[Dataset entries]

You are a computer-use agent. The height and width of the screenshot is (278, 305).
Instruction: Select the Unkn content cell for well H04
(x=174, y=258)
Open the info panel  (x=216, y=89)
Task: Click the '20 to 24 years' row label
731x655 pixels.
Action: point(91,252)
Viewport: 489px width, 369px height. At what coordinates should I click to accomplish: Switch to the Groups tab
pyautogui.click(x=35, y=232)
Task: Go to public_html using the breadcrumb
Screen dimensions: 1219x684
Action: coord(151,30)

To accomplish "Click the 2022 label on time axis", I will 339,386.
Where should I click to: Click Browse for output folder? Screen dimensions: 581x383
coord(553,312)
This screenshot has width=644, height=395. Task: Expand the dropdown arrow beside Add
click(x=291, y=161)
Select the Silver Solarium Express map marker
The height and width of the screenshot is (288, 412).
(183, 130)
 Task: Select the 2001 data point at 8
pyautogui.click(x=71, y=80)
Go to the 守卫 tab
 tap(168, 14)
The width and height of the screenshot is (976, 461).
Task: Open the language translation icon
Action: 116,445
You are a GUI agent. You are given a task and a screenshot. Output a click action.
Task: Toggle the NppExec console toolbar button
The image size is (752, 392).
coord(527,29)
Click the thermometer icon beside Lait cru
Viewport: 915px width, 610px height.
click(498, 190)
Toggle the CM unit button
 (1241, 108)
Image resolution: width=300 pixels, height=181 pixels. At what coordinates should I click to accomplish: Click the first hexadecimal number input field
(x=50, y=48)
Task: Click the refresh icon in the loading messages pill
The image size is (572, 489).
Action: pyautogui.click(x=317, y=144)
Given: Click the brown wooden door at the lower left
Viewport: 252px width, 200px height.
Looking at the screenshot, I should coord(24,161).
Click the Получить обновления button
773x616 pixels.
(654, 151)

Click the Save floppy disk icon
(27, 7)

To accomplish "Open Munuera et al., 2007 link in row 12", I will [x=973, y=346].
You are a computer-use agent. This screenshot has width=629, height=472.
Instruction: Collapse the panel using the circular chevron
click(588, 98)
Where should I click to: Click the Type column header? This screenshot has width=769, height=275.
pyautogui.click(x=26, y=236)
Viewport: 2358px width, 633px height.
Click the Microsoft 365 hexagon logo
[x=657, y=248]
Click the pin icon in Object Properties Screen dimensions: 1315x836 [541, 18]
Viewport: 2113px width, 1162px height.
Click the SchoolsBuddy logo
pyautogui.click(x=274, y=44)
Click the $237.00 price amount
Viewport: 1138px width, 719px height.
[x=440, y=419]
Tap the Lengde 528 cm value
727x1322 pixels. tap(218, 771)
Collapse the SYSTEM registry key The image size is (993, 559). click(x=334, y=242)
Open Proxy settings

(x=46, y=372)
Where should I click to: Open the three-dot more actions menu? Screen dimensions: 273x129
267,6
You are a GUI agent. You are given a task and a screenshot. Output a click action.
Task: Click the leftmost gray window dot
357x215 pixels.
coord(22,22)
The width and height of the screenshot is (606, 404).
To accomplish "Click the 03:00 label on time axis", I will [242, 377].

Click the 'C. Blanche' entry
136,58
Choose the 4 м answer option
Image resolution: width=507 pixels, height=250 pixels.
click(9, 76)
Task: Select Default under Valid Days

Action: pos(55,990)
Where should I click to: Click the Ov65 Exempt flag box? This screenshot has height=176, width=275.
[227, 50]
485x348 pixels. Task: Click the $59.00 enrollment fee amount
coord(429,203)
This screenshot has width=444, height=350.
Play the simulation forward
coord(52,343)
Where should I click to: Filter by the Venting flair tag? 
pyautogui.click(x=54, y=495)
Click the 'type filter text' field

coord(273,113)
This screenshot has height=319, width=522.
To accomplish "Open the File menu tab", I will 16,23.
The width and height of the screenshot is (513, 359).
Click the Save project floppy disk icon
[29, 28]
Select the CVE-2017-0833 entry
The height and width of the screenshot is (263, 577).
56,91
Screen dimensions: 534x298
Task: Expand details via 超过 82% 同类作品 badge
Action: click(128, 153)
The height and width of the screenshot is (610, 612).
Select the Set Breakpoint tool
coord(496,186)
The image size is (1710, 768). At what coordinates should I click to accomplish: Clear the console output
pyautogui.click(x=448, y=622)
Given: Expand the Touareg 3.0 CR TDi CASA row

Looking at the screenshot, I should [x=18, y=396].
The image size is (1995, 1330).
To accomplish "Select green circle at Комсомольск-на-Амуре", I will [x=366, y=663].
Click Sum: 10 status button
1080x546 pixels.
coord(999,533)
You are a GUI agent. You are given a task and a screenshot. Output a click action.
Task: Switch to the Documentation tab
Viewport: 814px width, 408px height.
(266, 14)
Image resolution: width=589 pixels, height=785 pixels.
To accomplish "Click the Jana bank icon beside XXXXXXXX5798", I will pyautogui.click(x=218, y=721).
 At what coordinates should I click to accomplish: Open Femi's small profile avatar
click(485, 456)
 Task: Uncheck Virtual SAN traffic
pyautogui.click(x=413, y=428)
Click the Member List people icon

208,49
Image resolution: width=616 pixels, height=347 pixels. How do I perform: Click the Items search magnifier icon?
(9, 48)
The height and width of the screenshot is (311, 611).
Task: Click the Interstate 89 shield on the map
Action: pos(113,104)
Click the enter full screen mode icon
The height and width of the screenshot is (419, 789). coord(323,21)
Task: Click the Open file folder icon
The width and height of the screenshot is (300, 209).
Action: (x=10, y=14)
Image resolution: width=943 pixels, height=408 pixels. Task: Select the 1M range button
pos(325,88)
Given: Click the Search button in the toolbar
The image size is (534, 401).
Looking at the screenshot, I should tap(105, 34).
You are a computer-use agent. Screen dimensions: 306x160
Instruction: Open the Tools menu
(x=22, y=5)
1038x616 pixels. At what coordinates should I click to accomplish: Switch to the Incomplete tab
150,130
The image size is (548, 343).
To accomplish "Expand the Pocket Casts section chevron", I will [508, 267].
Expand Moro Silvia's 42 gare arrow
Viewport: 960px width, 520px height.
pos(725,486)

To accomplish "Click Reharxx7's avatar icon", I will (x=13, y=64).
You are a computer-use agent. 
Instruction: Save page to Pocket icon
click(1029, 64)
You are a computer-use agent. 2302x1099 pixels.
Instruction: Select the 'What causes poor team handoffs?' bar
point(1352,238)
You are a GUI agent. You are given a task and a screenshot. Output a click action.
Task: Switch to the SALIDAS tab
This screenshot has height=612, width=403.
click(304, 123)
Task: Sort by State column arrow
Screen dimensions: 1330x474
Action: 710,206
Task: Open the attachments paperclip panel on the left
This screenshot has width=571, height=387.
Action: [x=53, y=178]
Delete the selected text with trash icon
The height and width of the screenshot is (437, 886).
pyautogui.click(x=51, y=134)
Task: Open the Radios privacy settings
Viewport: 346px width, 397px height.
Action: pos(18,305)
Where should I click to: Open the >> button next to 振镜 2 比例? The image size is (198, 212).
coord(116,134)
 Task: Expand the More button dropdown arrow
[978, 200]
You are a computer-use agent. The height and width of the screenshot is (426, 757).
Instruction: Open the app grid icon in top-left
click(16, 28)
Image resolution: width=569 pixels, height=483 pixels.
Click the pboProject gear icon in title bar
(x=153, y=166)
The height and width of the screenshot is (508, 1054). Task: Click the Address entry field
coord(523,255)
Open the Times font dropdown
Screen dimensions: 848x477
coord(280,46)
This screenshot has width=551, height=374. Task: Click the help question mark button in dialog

AIM OF THE EXERCISE: Report each line of the entries where the word "toolbar" occurs.

ANSWER TO THE PROBLEM:
Task: Toggle the NppExec console toolbar button
Given: Click the Search button in the toolbar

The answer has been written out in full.